§ Excerpted data:
----
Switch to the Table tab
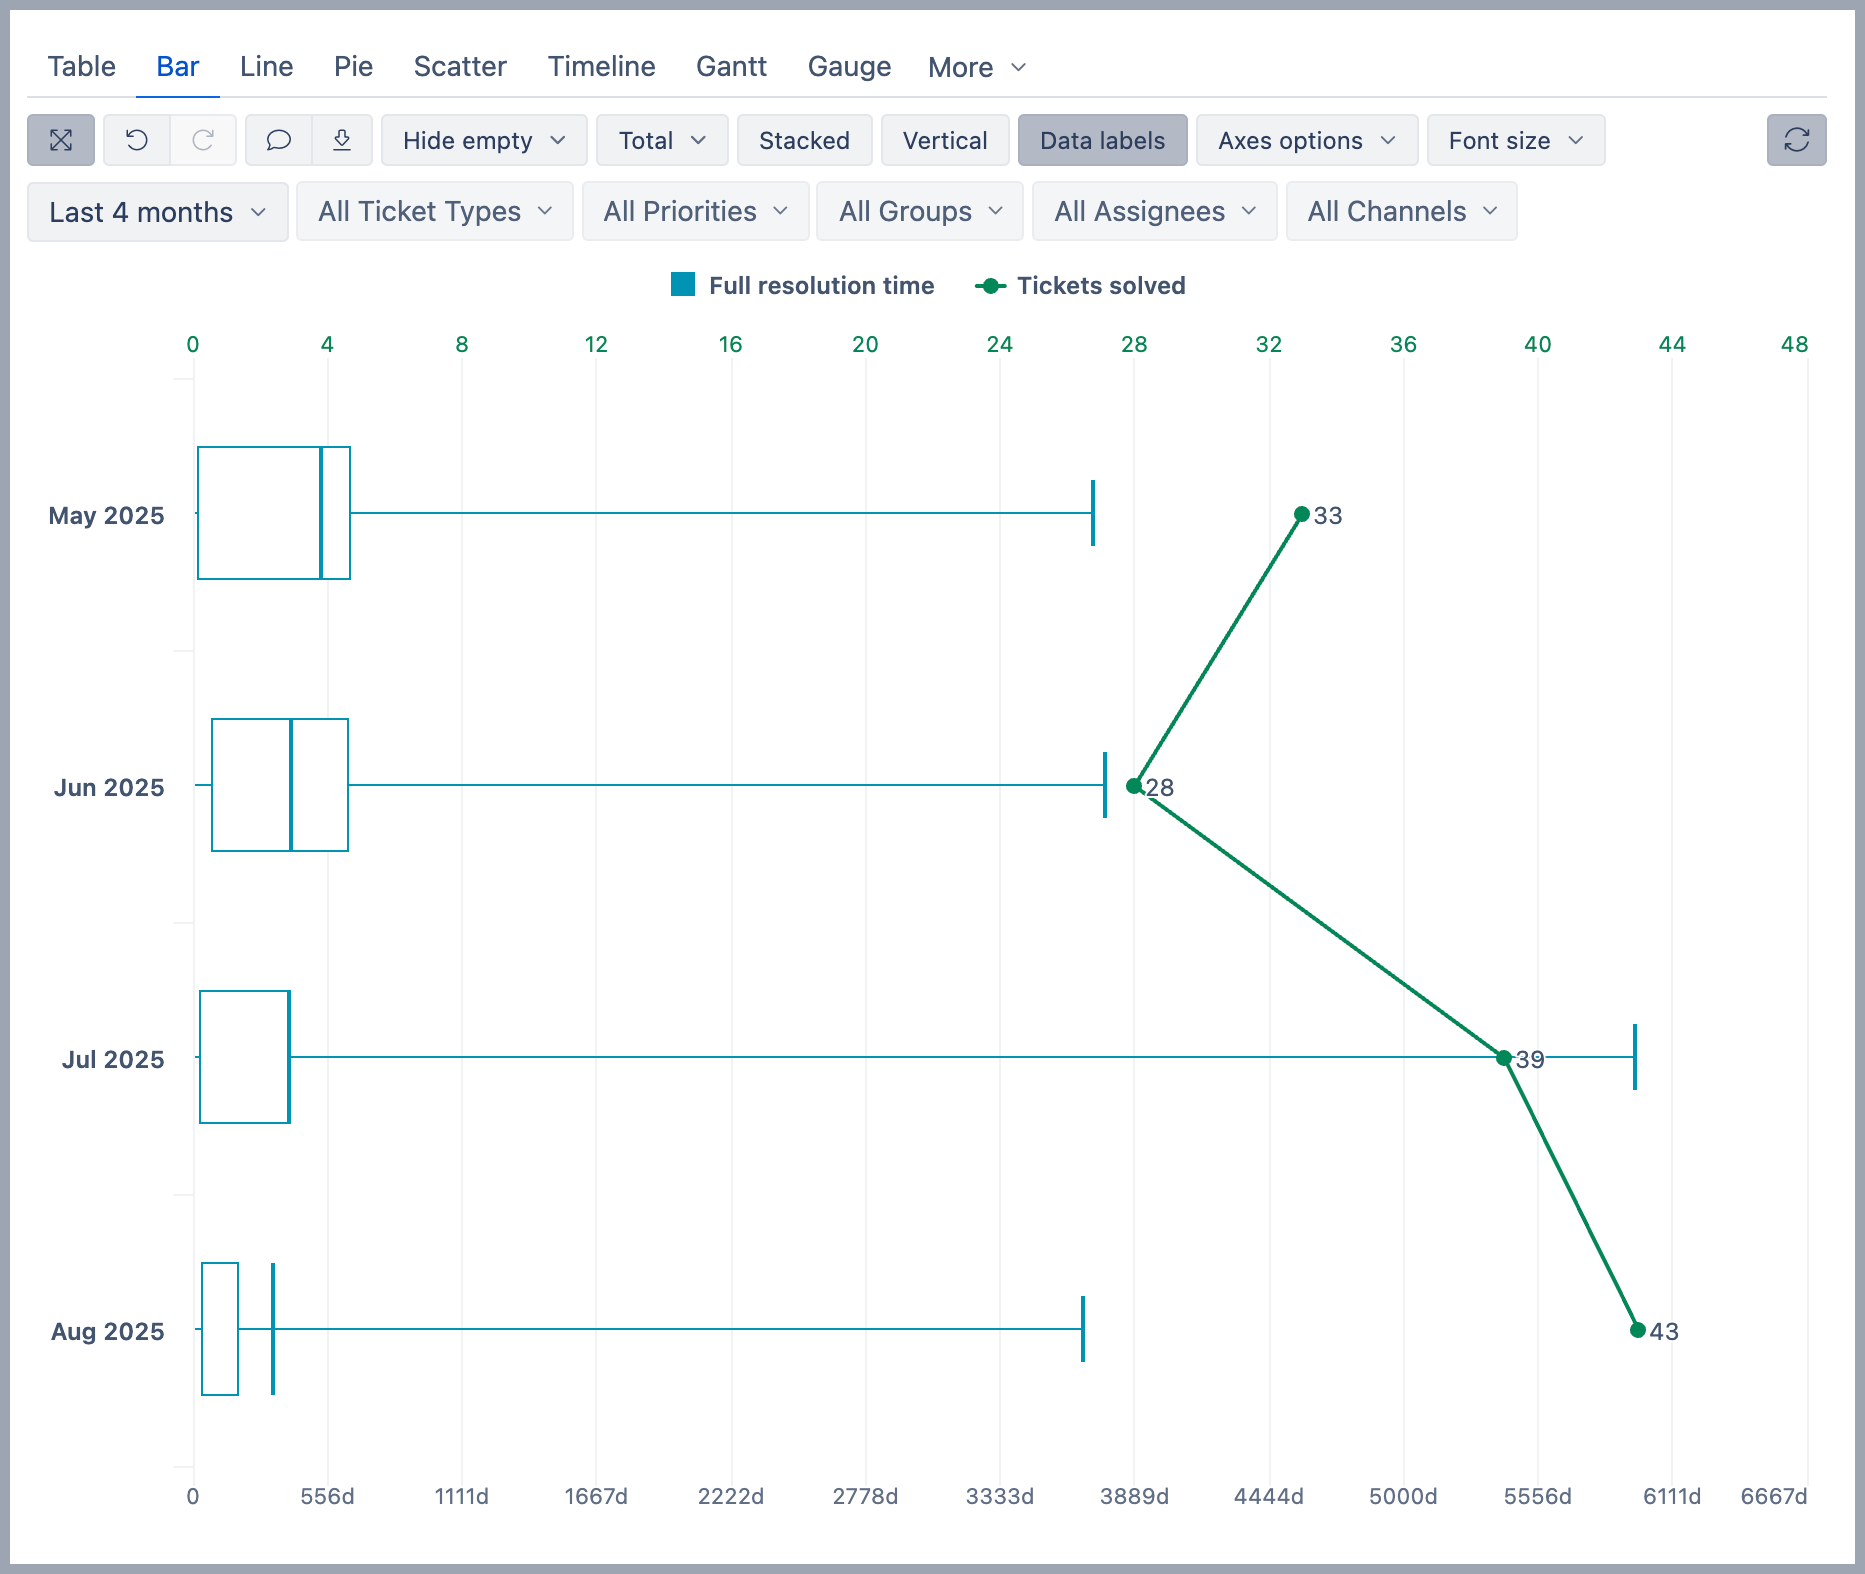point(80,66)
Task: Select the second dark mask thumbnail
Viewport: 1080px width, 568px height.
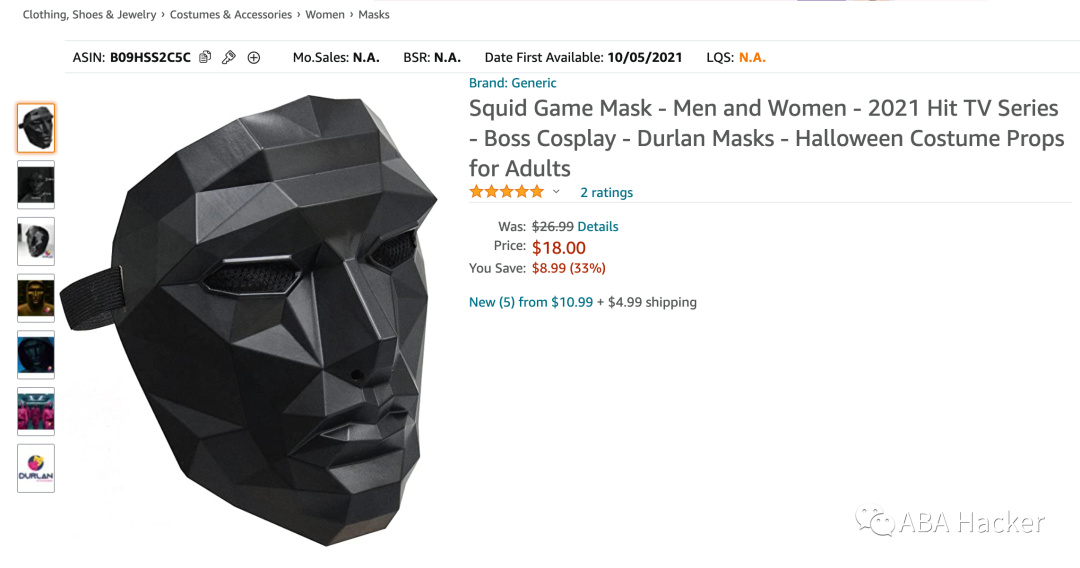Action: tap(36, 185)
----
Rewrite this material with "thumbnail" swapped for "preview" and everything else left unchanged. Omit the pictures.

§ Solution for this problem:
Switch to the Table tab
point(80,66)
Task: Select the second dark mask preview
Viewport: 1080px width, 568px height.
Action: tap(36, 185)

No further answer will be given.